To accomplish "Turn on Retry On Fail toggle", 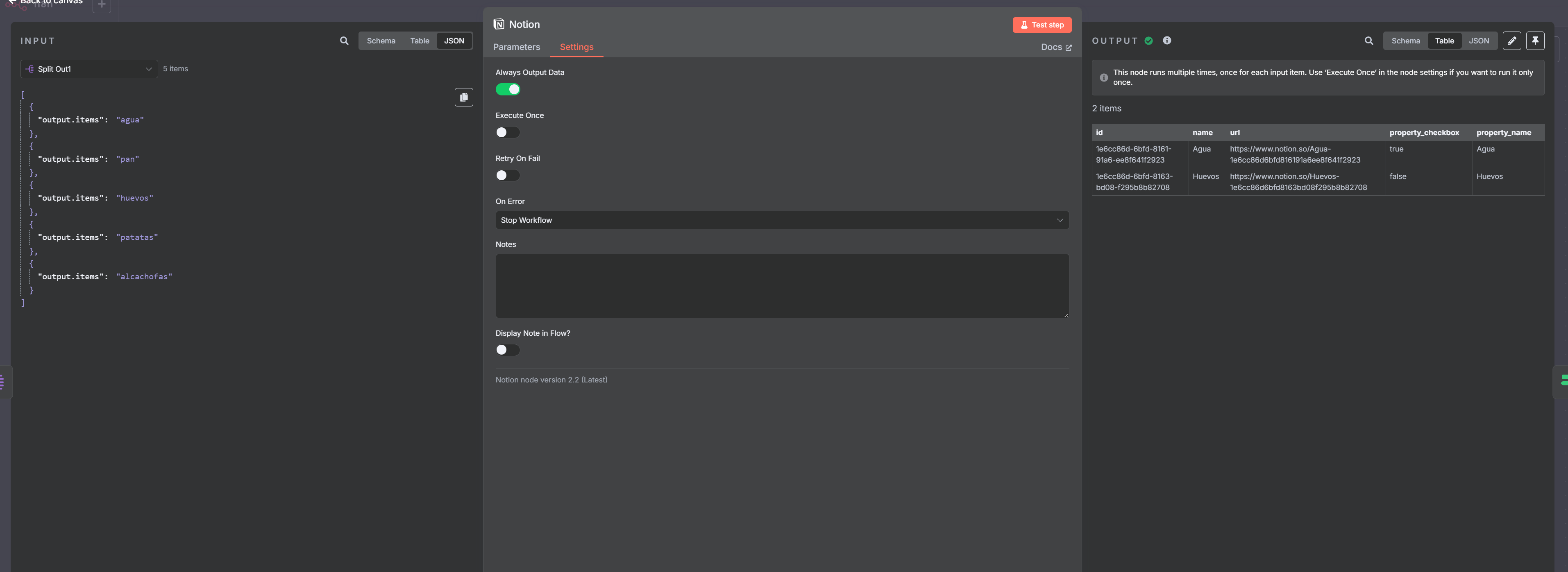I will tap(507, 175).
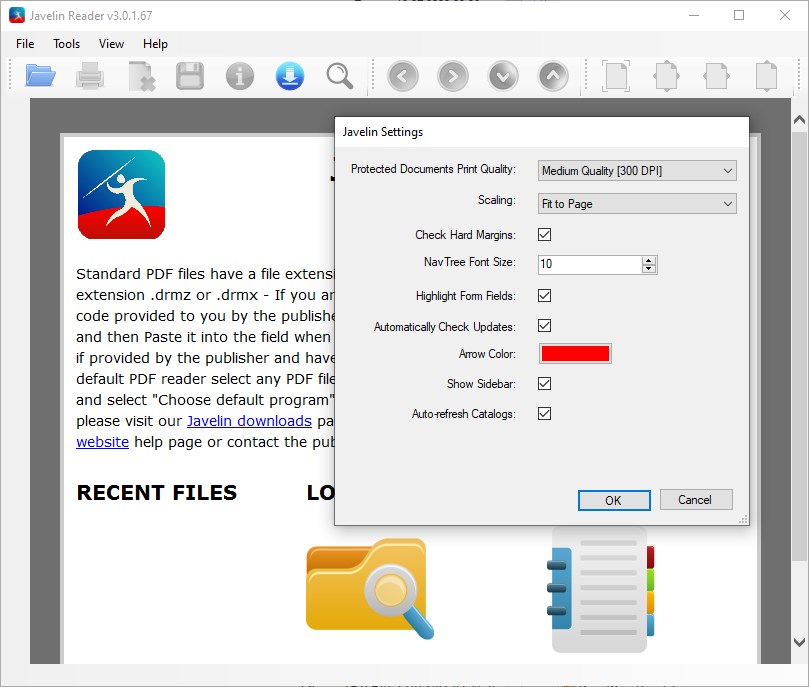Follow the Javelin downloads link
The height and width of the screenshot is (687, 809).
(x=249, y=421)
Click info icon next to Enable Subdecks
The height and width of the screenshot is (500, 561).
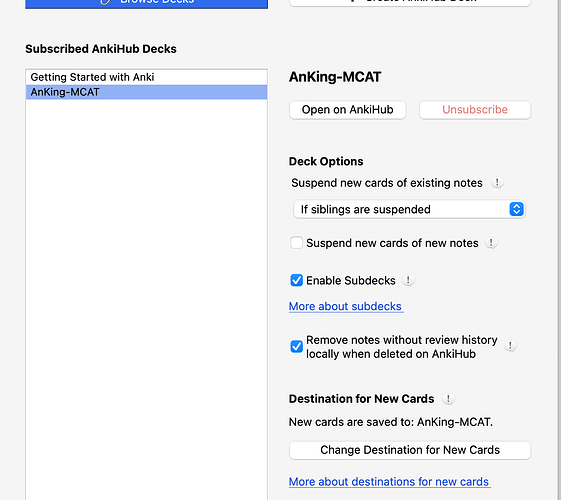coord(408,280)
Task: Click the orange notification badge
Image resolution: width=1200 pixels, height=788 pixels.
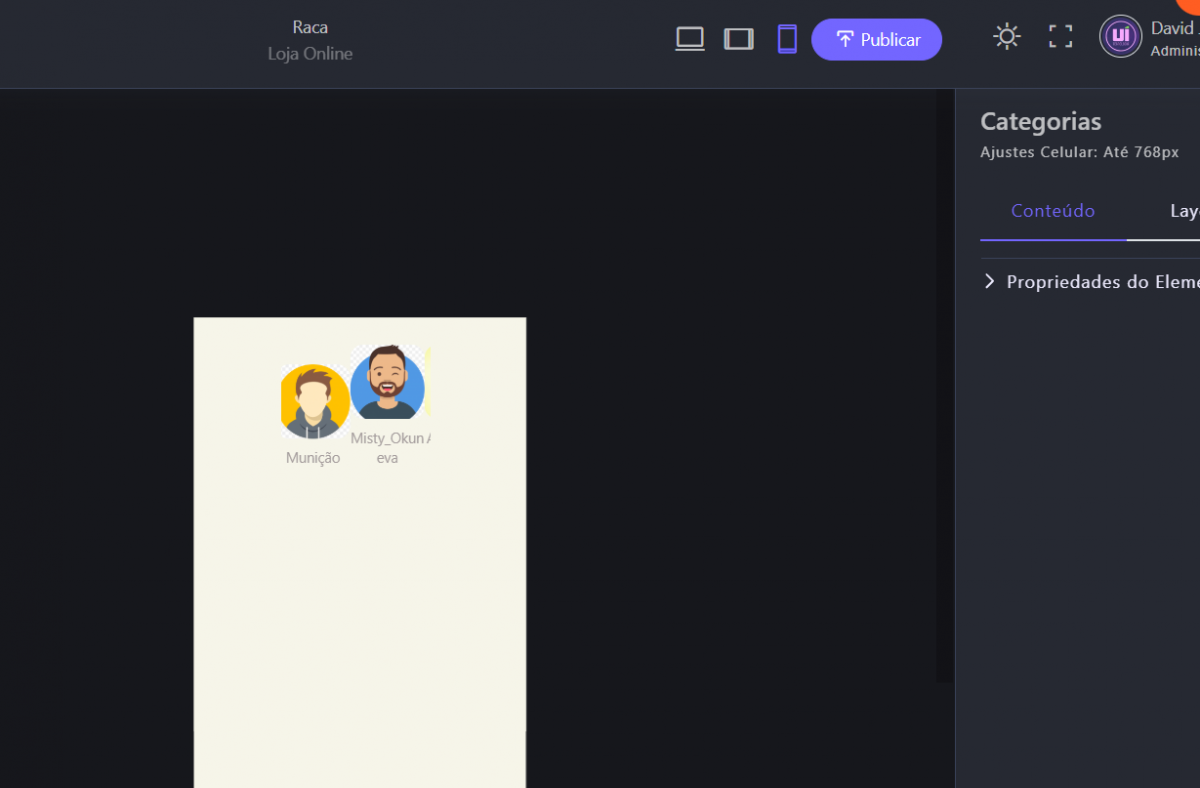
============================================================
## 待办任务
请改写从包含"Click info icon next to Enable Subdecks"的那一行到数据末尾的这一段，把"orange"换成"red"，其余内容保持不变，答案中不要包含图片。

## 书面解答
Click info icon next to Enable Subdecks
The height and width of the screenshot is (500, 561).
coord(408,280)
Task: Click the red notification badge
Image resolution: width=1200 pixels, height=788 pixels.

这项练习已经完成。